- Task
Would you print out every entry exactly as given?

- Data extract
######

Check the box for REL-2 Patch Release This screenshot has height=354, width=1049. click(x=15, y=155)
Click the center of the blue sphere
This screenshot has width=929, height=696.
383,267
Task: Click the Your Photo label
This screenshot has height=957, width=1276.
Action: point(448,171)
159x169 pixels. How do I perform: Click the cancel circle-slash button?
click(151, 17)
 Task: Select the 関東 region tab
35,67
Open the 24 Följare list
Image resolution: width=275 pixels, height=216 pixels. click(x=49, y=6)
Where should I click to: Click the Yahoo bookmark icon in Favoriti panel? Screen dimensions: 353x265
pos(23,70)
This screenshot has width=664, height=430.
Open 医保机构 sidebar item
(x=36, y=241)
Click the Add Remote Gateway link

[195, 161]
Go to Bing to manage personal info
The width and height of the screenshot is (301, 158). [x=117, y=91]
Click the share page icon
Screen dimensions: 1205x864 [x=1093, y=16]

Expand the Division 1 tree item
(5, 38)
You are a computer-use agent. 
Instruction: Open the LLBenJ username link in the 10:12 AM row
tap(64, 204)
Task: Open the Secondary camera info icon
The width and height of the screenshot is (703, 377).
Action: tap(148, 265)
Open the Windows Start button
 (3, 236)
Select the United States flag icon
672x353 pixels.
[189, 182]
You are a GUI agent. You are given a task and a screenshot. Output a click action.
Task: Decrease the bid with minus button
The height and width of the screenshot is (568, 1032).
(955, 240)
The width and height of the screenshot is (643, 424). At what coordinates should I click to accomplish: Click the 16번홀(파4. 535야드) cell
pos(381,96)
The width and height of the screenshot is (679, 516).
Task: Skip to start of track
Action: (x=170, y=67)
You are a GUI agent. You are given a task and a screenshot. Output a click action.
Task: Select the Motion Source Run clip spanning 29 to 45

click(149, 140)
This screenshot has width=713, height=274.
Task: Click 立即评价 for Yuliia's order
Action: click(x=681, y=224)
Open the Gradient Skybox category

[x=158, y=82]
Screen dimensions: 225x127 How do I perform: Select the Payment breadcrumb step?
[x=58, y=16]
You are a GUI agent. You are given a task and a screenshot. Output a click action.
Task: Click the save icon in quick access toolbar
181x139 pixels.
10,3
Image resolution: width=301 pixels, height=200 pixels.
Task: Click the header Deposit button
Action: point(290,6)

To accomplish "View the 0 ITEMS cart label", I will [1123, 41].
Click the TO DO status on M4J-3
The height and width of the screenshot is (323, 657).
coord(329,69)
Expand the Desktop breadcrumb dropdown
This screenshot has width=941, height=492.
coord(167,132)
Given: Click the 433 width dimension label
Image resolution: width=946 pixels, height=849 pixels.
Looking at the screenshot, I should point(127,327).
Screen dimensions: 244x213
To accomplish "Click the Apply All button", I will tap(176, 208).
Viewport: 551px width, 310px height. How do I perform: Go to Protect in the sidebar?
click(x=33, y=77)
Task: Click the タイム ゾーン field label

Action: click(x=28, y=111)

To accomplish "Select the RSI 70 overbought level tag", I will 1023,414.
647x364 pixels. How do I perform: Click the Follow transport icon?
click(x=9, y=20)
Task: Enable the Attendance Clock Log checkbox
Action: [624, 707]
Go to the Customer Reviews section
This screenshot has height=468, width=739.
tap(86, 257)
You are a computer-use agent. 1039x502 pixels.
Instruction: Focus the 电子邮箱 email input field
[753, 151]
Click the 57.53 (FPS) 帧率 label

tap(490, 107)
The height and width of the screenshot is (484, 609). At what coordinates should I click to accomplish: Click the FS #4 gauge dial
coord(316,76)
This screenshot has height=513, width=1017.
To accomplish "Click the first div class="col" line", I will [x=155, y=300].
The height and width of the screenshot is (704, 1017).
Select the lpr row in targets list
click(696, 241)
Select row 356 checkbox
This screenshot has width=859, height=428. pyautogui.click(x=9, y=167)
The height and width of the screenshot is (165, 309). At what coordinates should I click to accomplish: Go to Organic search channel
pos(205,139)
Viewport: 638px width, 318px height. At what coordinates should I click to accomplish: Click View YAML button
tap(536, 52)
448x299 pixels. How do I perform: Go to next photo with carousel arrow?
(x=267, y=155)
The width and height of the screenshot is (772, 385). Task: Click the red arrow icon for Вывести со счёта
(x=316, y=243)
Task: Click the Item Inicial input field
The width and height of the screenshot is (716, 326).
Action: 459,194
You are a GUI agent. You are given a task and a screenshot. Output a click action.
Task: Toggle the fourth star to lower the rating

######

- Answer to this task
Check the box for REL-2 Patch Release This screenshot has height=354, width=1049. click(x=15, y=155)
Click the center of the blue sphere
This screenshot has width=929, height=696.
383,267
Task: Click the Your Photo label
This screenshot has height=957, width=1276.
Action: point(448,171)
159x169 pixels. How do I perform: Click the cancel circle-slash button?
click(151, 17)
 Task: Select the 関東 region tab
35,67
Open the 24 Följare list
Image resolution: width=275 pixels, height=216 pixels. click(x=49, y=6)
Where should I click to: Click the Yahoo bookmark icon in Favoriti panel? Screen dimensions: 353x265
pos(23,70)
This screenshot has width=664, height=430.
Open 医保机构 sidebar item
(x=36, y=241)
Click the Add Remote Gateway link

[195, 161]
Go to Bing to manage personal info
The width and height of the screenshot is (301, 158). [x=117, y=91]
Click the share page icon
Screen dimensions: 1205x864 [x=1093, y=16]

Expand the Division 1 tree item
(5, 38)
You are a computer-use agent. 
Instruction: Open the LLBenJ username link in the 10:12 AM row
tap(64, 204)
Task: Open the Secondary camera info icon
The width and height of the screenshot is (703, 377).
Action: tap(148, 265)
Open the Windows Start button
 (3, 236)
Select the United States flag icon
672x353 pixels.
[189, 182]
You are a GUI agent. You are given a task and a screenshot. Output a click action.
Task: Decrease the bid with minus button
The height and width of the screenshot is (568, 1032).
(955, 240)
The width and height of the screenshot is (643, 424). At what coordinates should I click to accomplish: Click the 16번홀(파4. 535야드) cell
pos(381,96)
The width and height of the screenshot is (679, 516).
Task: Skip to start of track
Action: (x=170, y=67)
You are a GUI agent. You are given a task and a screenshot. Output a click action.
Task: Select the Motion Source Run clip spanning 29 to 45

click(149, 140)
This screenshot has width=713, height=274.
Task: Click 立即评价 for Yuliia's order
Action: click(x=681, y=224)
Open the Gradient Skybox category

[x=158, y=82]
Screen dimensions: 225x127 How do I perform: Select the Payment breadcrumb step?
[x=58, y=16]
You are a GUI agent. You are given a task and a screenshot. Output a click action.
Task: Click the save icon in quick access toolbar
181x139 pixels.
10,3
Image resolution: width=301 pixels, height=200 pixels.
Task: Click the header Deposit button
Action: point(290,6)

To accomplish "View the 0 ITEMS cart label", I will [1123, 41].
Click the TO DO status on M4J-3
The height and width of the screenshot is (323, 657).
coord(329,69)
Expand the Desktop breadcrumb dropdown
This screenshot has width=941, height=492.
coord(167,132)
Given: Click the 433 width dimension label
Image resolution: width=946 pixels, height=849 pixels.
Looking at the screenshot, I should point(127,327).
Screen dimensions: 244x213
To accomplish "Click the Apply All button", I will tap(176, 208).
Viewport: 551px width, 310px height. How do I perform: Go to Protect in the sidebar?
click(x=33, y=77)
Task: Click the タイム ゾーン field label

Action: click(x=28, y=111)

To accomplish "Select the RSI 70 overbought level tag", I will 1023,414.
647x364 pixels. How do I perform: Click the Follow transport icon?
click(x=9, y=20)
Task: Enable the Attendance Clock Log checkbox
Action: [624, 707]
Go to the Customer Reviews section
This screenshot has height=468, width=739.
tap(86, 257)
You are a computer-use agent. 1039x502 pixels.
Instruction: Focus the 电子邮箱 email input field
[753, 151]
Click the 57.53 (FPS) 帧率 label

tap(490, 107)
The height and width of the screenshot is (484, 609). At what coordinates should I click to accomplish: Click the FS #4 gauge dial
coord(316,76)
This screenshot has height=513, width=1017.
To accomplish "Click the first div class="col" line", I will [x=155, y=300].
The height and width of the screenshot is (704, 1017).
Select the lpr row in targets list
click(696, 241)
Select row 356 checkbox
This screenshot has width=859, height=428. pyautogui.click(x=9, y=167)
The height and width of the screenshot is (165, 309). At what coordinates should I click to accomplish: Go to Organic search channel
pos(205,139)
Viewport: 638px width, 318px height. At what coordinates should I click to accomplish: Click View YAML button
tap(536, 52)
448x299 pixels. How do I perform: Go to next photo with carousel arrow?
(x=267, y=155)
The width and height of the screenshot is (772, 385). Task: Click the red arrow icon for Вывести со счёта
(x=316, y=243)
Task: Click the Item Inicial input field
The width and height of the screenshot is (716, 326).
Action: 459,194
You are a GUI agent. You are given a task and a screenshot. Output a click action.
Task: Toggle the fourth star to lower the rating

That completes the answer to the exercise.